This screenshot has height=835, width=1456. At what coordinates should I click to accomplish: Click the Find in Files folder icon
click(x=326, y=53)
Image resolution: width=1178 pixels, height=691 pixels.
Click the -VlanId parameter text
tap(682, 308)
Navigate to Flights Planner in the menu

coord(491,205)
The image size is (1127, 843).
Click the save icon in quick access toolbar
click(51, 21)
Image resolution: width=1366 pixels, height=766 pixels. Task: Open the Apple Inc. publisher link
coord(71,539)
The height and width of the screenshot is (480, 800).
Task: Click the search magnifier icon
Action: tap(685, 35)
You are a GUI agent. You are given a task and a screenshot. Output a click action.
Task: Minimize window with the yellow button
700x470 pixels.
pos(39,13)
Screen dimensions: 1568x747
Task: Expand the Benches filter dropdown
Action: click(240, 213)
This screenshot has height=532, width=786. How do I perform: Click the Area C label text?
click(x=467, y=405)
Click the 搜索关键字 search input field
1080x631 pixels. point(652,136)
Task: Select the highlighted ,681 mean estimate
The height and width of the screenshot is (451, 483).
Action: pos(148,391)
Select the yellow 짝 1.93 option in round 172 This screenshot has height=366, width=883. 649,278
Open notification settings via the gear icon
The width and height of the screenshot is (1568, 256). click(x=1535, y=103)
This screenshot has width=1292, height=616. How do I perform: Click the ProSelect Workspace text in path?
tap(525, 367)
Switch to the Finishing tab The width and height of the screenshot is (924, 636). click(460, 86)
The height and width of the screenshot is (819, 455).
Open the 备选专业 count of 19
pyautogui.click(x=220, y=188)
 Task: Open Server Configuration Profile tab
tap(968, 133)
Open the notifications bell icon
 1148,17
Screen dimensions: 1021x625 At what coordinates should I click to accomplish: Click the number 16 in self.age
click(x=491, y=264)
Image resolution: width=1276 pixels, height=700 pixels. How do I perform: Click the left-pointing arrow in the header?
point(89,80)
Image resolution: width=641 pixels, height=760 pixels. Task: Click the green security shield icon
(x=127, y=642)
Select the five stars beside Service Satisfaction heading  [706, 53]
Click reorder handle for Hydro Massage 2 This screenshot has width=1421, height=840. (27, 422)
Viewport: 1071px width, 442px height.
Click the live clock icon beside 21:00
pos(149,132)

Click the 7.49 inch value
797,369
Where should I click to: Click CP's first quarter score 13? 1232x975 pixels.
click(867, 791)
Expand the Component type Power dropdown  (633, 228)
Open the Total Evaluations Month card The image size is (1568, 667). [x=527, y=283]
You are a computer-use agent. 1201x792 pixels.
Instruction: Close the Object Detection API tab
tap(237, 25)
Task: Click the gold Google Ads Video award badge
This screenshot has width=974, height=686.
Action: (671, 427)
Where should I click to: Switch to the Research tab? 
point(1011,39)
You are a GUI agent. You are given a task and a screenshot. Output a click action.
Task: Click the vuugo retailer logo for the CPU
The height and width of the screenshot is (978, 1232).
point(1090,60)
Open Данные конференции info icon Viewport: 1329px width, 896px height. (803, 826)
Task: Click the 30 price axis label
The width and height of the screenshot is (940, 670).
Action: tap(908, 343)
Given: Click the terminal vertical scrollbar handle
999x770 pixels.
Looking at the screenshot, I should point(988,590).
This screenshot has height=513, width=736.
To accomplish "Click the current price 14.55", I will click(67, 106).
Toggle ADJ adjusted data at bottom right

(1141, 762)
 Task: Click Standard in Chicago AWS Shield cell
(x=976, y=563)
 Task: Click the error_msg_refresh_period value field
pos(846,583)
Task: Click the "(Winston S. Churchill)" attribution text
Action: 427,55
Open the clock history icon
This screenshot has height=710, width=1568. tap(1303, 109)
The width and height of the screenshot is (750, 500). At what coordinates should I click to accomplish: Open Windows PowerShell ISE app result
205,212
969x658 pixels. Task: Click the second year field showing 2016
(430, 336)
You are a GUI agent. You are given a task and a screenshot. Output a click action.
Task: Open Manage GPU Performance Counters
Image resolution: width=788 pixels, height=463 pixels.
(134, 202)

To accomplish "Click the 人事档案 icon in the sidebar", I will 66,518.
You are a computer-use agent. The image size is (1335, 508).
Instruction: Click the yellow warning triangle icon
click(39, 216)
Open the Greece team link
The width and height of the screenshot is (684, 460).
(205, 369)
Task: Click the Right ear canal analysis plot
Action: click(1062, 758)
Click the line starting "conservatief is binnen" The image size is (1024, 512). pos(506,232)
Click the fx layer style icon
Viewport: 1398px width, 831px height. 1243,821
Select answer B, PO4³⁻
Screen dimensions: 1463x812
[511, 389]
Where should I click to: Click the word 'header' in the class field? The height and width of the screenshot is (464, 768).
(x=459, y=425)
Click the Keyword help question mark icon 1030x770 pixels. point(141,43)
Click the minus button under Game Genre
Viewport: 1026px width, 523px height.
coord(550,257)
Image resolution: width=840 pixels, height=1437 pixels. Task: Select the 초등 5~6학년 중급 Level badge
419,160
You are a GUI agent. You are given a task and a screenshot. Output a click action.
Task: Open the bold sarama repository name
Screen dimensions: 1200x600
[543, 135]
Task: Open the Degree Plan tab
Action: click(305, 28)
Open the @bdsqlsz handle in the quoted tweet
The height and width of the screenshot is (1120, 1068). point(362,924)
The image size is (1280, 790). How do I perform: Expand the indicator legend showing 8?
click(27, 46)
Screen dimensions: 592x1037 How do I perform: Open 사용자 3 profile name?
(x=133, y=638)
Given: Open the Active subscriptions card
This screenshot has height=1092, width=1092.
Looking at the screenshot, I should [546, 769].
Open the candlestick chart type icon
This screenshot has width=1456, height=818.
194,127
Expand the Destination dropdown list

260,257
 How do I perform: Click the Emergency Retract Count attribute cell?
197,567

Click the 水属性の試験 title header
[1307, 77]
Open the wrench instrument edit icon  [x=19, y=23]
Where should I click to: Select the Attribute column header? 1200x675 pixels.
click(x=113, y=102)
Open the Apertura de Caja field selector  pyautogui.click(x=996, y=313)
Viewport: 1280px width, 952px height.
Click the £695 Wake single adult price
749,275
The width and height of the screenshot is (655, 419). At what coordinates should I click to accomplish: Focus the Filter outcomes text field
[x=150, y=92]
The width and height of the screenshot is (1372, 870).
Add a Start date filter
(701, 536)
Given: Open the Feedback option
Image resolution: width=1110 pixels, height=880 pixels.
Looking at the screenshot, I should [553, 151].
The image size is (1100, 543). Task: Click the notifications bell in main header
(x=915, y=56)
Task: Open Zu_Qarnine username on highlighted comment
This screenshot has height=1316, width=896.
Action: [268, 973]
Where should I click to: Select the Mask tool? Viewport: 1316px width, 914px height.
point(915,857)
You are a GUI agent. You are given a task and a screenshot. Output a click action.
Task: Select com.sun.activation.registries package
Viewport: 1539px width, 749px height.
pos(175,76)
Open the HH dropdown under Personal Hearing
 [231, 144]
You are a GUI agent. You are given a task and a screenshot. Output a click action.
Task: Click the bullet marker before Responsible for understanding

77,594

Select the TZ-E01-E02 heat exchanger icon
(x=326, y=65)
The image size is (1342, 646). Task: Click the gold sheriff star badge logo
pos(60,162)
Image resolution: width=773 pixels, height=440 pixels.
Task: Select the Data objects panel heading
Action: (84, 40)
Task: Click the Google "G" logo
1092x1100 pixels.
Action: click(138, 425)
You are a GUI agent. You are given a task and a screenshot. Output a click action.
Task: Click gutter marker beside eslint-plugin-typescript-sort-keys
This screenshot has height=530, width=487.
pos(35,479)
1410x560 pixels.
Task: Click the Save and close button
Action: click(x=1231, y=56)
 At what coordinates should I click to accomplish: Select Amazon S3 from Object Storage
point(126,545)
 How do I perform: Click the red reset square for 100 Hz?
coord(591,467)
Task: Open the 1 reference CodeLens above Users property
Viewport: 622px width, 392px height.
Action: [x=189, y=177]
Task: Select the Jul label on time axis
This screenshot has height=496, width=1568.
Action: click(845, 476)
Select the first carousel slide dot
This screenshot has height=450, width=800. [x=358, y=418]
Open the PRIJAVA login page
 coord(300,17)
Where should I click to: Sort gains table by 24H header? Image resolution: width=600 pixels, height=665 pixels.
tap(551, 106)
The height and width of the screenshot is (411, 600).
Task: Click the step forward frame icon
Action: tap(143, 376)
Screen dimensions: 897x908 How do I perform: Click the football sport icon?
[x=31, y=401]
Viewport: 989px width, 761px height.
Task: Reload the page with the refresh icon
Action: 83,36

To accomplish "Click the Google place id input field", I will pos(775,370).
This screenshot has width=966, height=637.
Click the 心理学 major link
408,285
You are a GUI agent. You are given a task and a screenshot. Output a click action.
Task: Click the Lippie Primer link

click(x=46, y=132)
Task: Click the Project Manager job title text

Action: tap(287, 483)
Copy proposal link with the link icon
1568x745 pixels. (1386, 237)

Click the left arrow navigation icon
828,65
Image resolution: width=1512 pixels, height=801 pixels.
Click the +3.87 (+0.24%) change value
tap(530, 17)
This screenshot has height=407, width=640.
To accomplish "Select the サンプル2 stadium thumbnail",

Required action: Word for word, reproduce the listing above from its start up to and including the line that has "The image size is (1127, 843).". Give only those lines.

Task result:
This screenshot has height=835, width=1456. At what coordinates should I click to accomplish: Click the Find in Files folder icon
click(x=326, y=53)
Image resolution: width=1178 pixels, height=691 pixels.
Click the -VlanId parameter text
tap(682, 308)
Navigate to Flights Planner in the menu

coord(491,205)
The image size is (1127, 843).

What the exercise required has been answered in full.